This offset seems a peculiar thing.  I use Warthog and assigned throttle slider to ROLL axis as well. Unfortunately there is no setting to make 2 axis additive, but I can 'trim' (using this term referring to offsetting the forced offset) the aircraft back to wings-level. Of course any movement of the joystick and that's the axis that takes control precedence.
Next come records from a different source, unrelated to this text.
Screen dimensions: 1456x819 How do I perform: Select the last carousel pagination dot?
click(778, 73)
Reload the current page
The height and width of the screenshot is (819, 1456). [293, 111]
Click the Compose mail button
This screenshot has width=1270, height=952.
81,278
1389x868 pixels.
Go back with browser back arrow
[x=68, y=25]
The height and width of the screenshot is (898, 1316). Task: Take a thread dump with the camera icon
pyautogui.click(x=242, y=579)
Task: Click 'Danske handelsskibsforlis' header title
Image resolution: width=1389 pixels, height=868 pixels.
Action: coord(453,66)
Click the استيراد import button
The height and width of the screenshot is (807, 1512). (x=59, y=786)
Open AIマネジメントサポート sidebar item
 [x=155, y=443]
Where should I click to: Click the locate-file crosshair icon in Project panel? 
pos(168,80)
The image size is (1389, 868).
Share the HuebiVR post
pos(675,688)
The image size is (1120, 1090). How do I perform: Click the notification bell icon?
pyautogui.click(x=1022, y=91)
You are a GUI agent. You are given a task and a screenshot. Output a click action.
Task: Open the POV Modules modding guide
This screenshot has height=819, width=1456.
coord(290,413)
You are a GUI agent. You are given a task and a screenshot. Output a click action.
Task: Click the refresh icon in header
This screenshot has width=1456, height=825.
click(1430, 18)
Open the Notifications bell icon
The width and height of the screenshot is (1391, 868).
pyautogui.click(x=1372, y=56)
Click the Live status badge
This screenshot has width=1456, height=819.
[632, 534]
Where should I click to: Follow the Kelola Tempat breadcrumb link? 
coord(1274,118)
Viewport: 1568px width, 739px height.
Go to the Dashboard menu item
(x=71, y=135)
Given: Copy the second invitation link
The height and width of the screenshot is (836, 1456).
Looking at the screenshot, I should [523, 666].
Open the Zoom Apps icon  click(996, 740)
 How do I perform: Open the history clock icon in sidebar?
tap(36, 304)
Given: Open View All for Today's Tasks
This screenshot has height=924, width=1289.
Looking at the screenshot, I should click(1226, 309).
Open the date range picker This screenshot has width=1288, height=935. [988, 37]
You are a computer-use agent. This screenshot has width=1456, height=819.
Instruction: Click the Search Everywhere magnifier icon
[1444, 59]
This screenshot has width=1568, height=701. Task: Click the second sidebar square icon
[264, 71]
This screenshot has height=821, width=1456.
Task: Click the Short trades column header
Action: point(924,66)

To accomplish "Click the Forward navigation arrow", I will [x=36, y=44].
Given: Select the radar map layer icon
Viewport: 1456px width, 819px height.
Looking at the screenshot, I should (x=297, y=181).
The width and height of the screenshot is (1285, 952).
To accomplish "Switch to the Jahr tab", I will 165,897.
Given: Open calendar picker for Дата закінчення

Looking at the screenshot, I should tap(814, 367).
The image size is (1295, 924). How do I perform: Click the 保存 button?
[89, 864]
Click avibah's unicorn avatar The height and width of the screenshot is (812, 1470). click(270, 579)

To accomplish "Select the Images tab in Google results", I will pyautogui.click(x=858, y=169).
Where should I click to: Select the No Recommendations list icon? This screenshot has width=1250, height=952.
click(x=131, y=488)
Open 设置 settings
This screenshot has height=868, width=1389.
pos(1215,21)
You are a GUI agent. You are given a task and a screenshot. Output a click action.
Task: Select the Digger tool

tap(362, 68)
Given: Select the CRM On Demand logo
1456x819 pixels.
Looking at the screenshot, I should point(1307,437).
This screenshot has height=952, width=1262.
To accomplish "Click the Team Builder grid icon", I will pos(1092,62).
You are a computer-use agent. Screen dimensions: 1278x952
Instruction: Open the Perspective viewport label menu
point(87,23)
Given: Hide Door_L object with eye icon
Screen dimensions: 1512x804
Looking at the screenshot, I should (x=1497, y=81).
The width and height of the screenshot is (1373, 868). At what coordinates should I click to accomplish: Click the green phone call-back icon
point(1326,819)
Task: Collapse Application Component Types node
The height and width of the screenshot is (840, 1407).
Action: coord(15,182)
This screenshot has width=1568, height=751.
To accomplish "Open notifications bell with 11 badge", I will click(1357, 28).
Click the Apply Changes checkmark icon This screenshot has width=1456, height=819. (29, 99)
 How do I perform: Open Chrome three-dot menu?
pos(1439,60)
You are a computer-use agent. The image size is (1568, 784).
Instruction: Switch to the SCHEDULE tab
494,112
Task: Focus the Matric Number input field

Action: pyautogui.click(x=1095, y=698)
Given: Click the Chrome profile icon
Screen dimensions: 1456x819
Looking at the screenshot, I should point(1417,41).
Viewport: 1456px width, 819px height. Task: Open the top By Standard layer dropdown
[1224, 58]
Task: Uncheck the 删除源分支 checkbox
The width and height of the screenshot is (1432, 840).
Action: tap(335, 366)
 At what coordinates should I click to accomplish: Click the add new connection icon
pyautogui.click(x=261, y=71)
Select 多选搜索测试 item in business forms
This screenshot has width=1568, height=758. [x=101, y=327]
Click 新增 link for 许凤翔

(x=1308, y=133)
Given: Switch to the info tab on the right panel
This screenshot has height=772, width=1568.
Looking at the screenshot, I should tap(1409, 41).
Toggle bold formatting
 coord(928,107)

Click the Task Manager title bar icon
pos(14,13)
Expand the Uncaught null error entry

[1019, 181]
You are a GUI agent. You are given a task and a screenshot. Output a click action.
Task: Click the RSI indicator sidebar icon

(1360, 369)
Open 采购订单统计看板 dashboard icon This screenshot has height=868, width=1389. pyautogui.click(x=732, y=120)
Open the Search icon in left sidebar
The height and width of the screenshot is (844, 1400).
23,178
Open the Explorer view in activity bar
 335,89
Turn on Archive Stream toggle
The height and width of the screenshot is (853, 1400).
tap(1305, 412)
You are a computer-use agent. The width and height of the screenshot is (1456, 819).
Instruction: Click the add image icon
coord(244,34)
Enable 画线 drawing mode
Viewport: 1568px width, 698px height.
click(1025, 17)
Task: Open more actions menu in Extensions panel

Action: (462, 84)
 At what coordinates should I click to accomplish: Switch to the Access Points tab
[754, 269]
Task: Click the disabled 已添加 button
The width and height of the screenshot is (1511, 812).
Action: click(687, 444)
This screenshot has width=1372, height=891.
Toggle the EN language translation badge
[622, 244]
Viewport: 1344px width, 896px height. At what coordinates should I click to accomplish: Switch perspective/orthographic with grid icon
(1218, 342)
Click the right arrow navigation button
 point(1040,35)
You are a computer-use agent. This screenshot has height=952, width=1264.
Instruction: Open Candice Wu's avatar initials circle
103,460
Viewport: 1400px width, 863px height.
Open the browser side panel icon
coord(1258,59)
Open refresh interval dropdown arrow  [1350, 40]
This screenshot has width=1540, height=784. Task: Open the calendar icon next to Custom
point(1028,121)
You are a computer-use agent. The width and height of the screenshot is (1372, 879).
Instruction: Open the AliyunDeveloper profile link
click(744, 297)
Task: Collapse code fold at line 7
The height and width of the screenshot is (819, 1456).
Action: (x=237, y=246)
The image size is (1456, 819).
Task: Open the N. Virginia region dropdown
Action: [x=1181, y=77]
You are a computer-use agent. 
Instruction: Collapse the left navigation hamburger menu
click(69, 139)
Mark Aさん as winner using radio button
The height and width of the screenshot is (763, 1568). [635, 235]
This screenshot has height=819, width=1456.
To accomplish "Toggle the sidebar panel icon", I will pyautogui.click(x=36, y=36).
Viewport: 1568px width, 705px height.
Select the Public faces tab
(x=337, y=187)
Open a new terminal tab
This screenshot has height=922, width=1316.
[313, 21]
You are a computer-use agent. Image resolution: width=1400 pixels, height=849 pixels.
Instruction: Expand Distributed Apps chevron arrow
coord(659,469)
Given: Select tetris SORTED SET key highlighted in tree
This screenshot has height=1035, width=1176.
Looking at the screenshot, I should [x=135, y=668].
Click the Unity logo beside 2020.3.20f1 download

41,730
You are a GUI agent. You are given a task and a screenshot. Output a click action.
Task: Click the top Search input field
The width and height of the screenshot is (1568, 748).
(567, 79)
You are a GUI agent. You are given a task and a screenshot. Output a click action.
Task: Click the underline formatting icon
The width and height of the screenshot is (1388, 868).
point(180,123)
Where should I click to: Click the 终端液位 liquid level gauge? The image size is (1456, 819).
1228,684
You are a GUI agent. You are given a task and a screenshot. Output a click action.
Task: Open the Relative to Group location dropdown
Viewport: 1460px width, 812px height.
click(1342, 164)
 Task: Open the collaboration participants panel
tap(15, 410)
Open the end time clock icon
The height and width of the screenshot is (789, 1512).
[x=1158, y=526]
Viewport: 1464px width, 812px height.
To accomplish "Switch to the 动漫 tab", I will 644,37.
I was just testing to see if there was an easy way to circumvent this peculiarity.

I'm going back through the other WWII aircraft and see if this is happening and I only just noticed it in the Bf109.

thanks all

addendum:

testing all WWII aircraft results

Fw190 A-8 brakes on, aircraft stopped, increasing throttle = vertical diamond deflection. this seems to be localized to prop-wash only.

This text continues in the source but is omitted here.